“La Madre de Dios no murió de enfermedad,
porque ella por no tener pecado original no tenía que recibir el castigo de la
enfermedad. Ella no murió de ancianidad,
porque no tenía por qué envejecer, ya que a ella no le llegaba el castigo del
pecado de los primeros padres: envejecer y acabarse
por debilidad. Ella murió de amor. Era
tanto el deseo de irse al cielo donde estaba su Hijo, que este amor la hizo
morir.
Unos
catorce años después de la muerte de Jesús, cuando ya había empleado todo su
tiempo en enseñar la religión del Salvador a pequeños y grandes, cuando había
consolado tantas personas tristes y había ayudado a tantos enfermos y moribundos,
hizo saber a los Apóstoles que ya se aproximaba la fecha de partir de este
mundo para la eternidad.
Los
Apóstoles la amaban como a la más bondadosa de todas las madres y se
apresuraron a viajar para recibir de sus maternales labios sus últimos consejos,
y de sus sacrosantas manos su última bendición.
Fueron
llegando, y con lágrimas copiosas, y de rodillas, besaron esas manos santas que
tantas veces los habían bendecido. Para cada uno de ellos tuvo la excelsa
Señora palabras de consuelo y de esperanza. Y luego, como quien se duerme en el
más plácido de los sueños, fue Ella cerrando santamente sus ojos; y su alma,
mil veces bendita, partió a la eternidad.
La
noticia cundió por toda la ciudad, y no hubo un cristiano que no viniera a
llorar junto a su cuerpo, como por la muerte de la propia madre. Su entierro
más parecía una procesión de Pascua que un funeral. Todos cantaban el Aleluya
con la más firme esperanza de que ahora tenían una poderosísima
Protectora en el cielo, para interceder por cada uno de los discípulos
de Jesús.
En el
aire se sentían suavísimos pero fuertes aromas, y parecía escuchar cada uno,
armonías de músicas muy suaves. Pero, Tomás Apóstol, no había alcanzado a
llegar a tiempo. Cuando arribó ya habían vuelto de sepultar a la Santísima
Madre.
Pedro, – dijo Tomás- No me puedes negar el gran favor de poder ir a la tumba
de mi madre amabilísima y darle un último beso a esas manos santas que tantas
veces me bendijeron.
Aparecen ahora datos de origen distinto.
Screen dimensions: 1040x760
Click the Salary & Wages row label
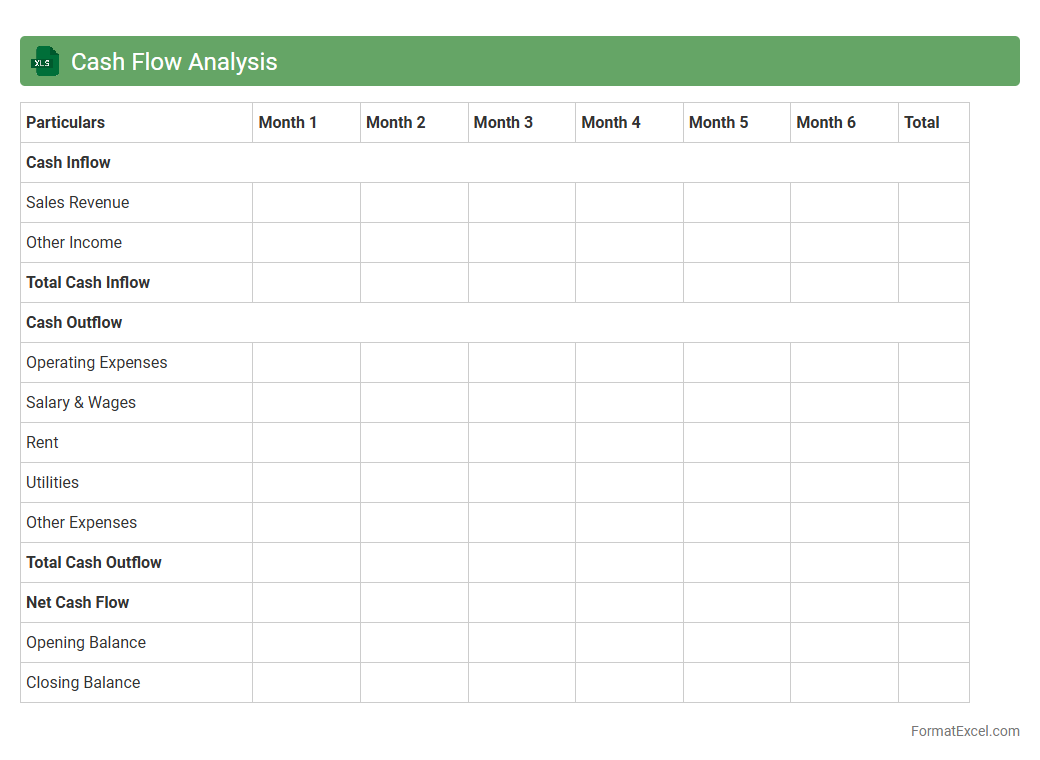click(81, 402)
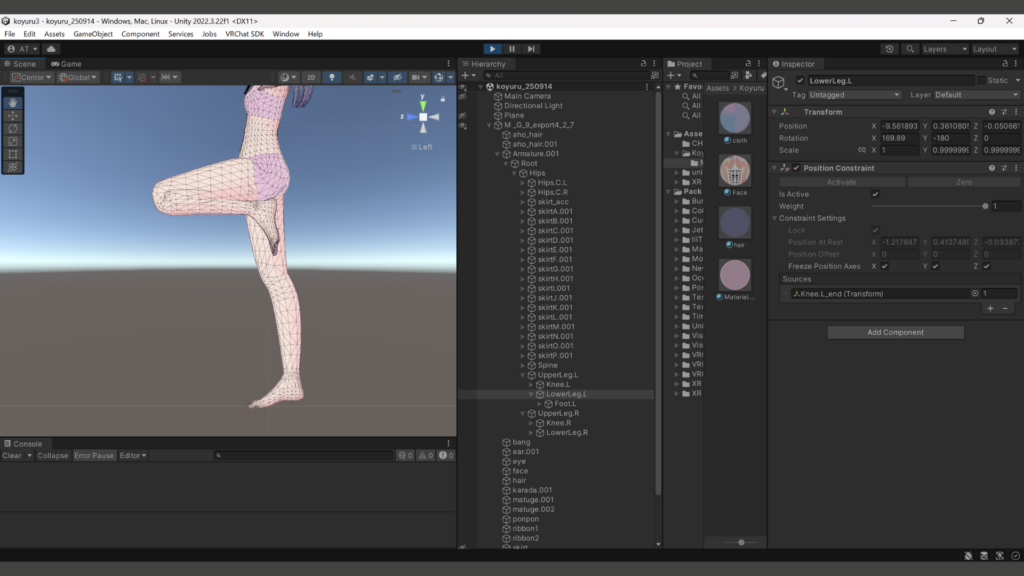
Task: Select the Hand (View) tool in Scene
Action: click(x=13, y=102)
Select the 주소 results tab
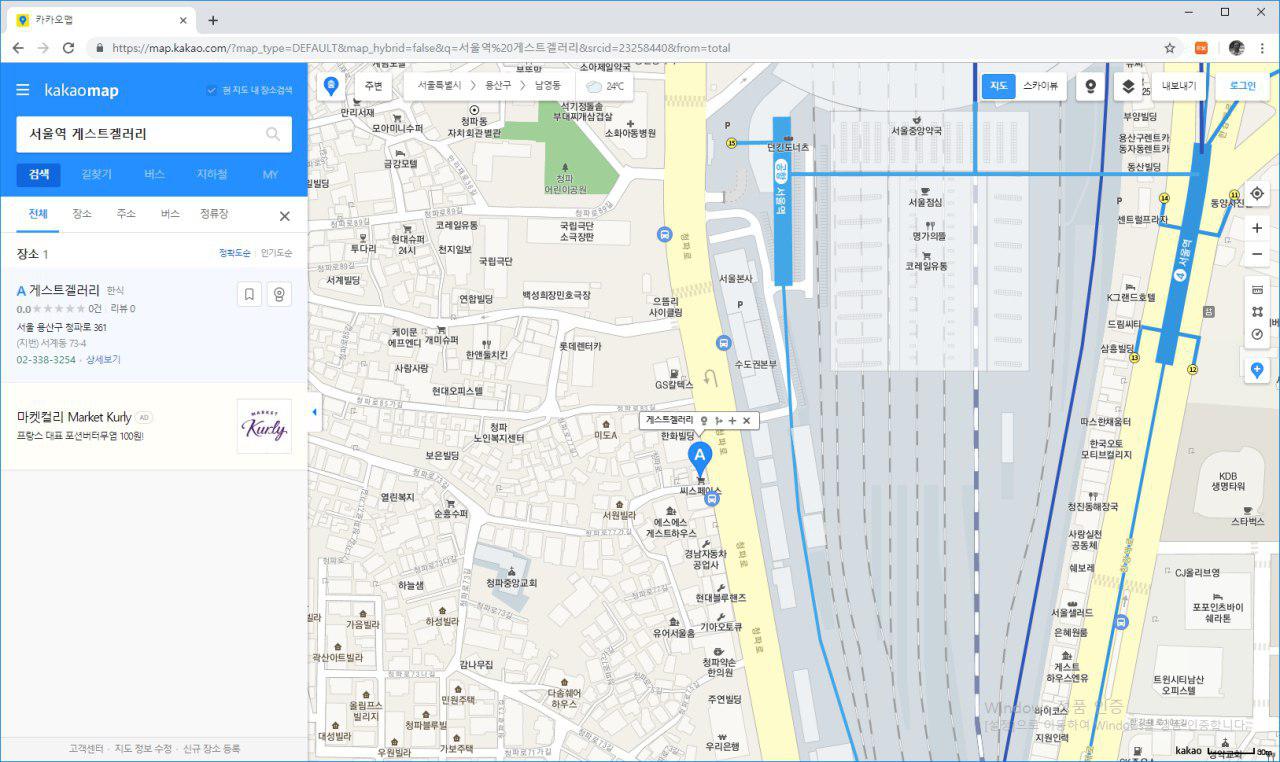This screenshot has width=1280, height=762. coord(126,214)
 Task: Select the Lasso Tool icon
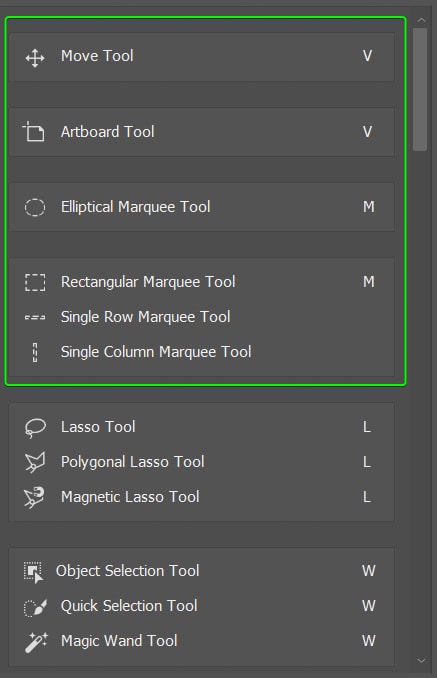tap(35, 428)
Y Pedro aceptó.
Se fueron
todos hacia el Santo Sepulcro, y cuando ya estaban cerca empezaron a sentir de
nuevo suavísimos aromas en el ambiente y armoniosas músicas en el aire.
Abrieron
el sepulcro y en vez de ver el cuerpo de la Virgen encontraron solamente… una
gran cantidad de flores muy hermosas. Jesucristo había venido, había resucitado
a Su Madre Santísima y la había llevado al cielo.
Esto es
lo que llamamos La Asunción de la Virgen María.
¿Y quién de nosotros, si tuviera los poderes del Hijo de Dios, no
hubiera hecho lo mismo con su propia Madre?”